EXERCISE BRIEF: Each record that follows is to be duplicated exactly, though its pictures are not.

DATASET CONTENT:
+ + + + + + +

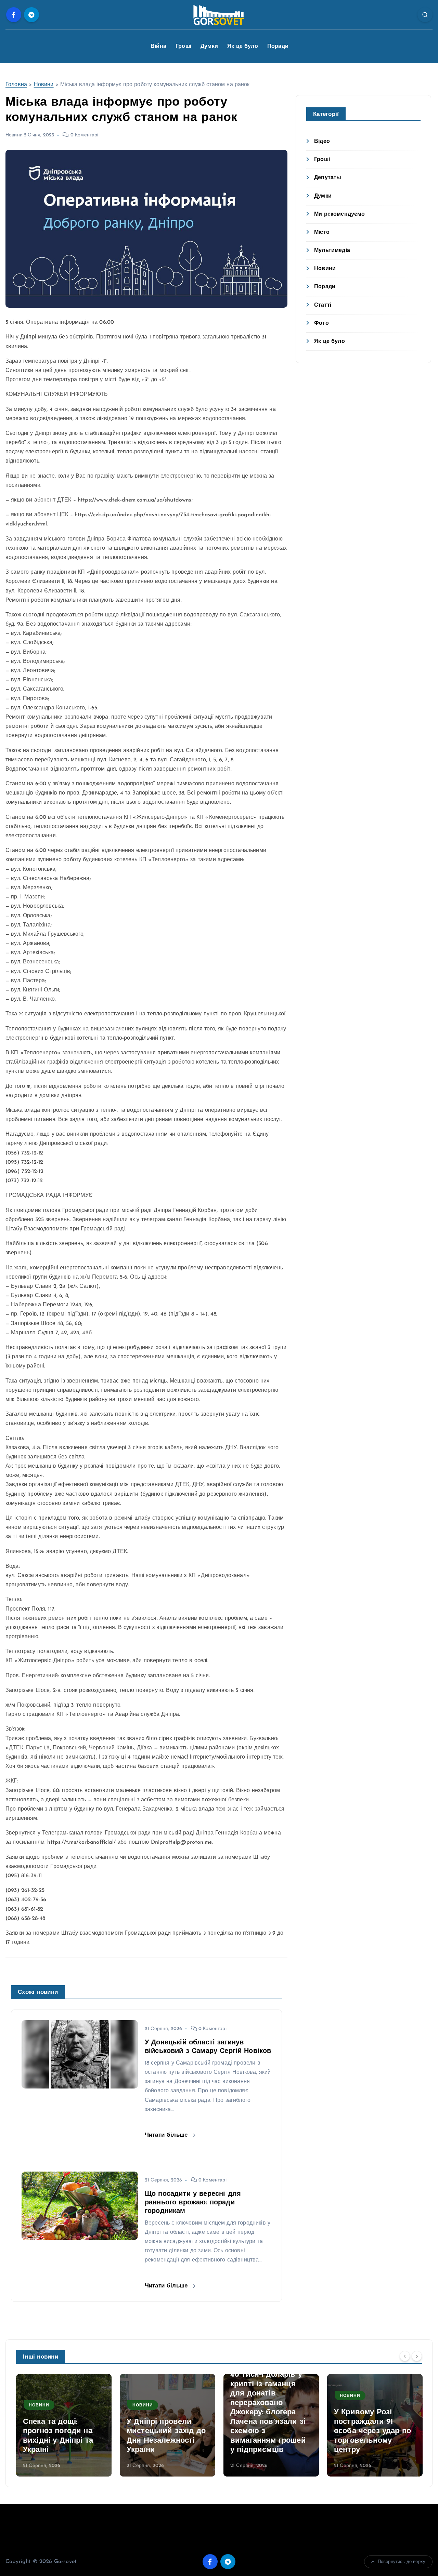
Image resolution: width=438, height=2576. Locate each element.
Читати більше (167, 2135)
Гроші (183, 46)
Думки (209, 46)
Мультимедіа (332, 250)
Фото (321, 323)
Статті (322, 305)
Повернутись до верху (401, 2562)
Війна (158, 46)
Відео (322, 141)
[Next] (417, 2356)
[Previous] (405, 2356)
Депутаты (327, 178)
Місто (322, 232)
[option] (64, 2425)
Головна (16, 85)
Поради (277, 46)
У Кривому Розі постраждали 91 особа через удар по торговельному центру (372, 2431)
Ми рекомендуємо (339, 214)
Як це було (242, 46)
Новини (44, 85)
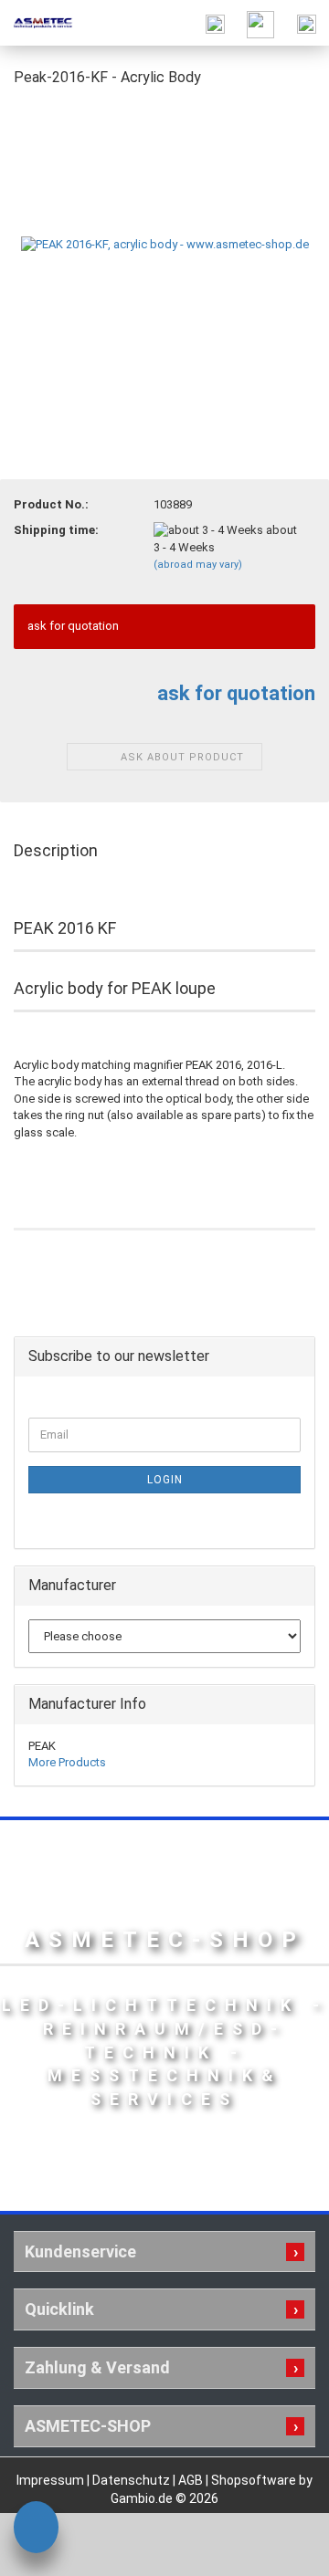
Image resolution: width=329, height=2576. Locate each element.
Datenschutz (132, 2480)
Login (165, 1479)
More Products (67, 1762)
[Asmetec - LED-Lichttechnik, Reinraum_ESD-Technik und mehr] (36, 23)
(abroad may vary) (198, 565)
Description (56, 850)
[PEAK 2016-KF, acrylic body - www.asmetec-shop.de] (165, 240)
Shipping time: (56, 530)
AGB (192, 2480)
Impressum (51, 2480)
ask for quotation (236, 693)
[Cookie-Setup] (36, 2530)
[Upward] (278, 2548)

+ + + + + + +

WRITTEN REPLY:
Image resolution: width=438, height=2576. Locate each element.
Читати більше (167, 2135)
Гроші (183, 46)
Думки (209, 46)
Мультимедіа (332, 250)
Фото (321, 323)
Статті (322, 305)
Повернутись до верху (401, 2562)
Війна (158, 46)
Відео (322, 141)
[Next] (417, 2356)
[Previous] (405, 2356)
Депутаты (327, 178)
Місто (322, 232)
[option] (64, 2425)
Головна (16, 85)
Поради (277, 46)
У Кривому Розі постраждали 91 особа через удар по торговельному центру (372, 2431)
Ми рекомендуємо (339, 214)
Як це було (242, 46)
Новини (44, 85)
Image resolution: width=329, height=2576. Locate each element.
Datenschutz (132, 2480)
Login (165, 1479)
More Products (67, 1762)
[Asmetec - LED-Lichttechnik, Reinraum_ESD-Technik und mehr] (36, 23)
(abroad may vary) (198, 565)
Description (56, 850)
[PEAK 2016-KF, acrylic body - www.asmetec-shop.de] (165, 240)
Shipping time: (56, 530)
AGB (192, 2480)
Impressum (51, 2480)
ask for quotation (236, 693)
[Cookie-Setup] (36, 2530)
[Upward] (278, 2548)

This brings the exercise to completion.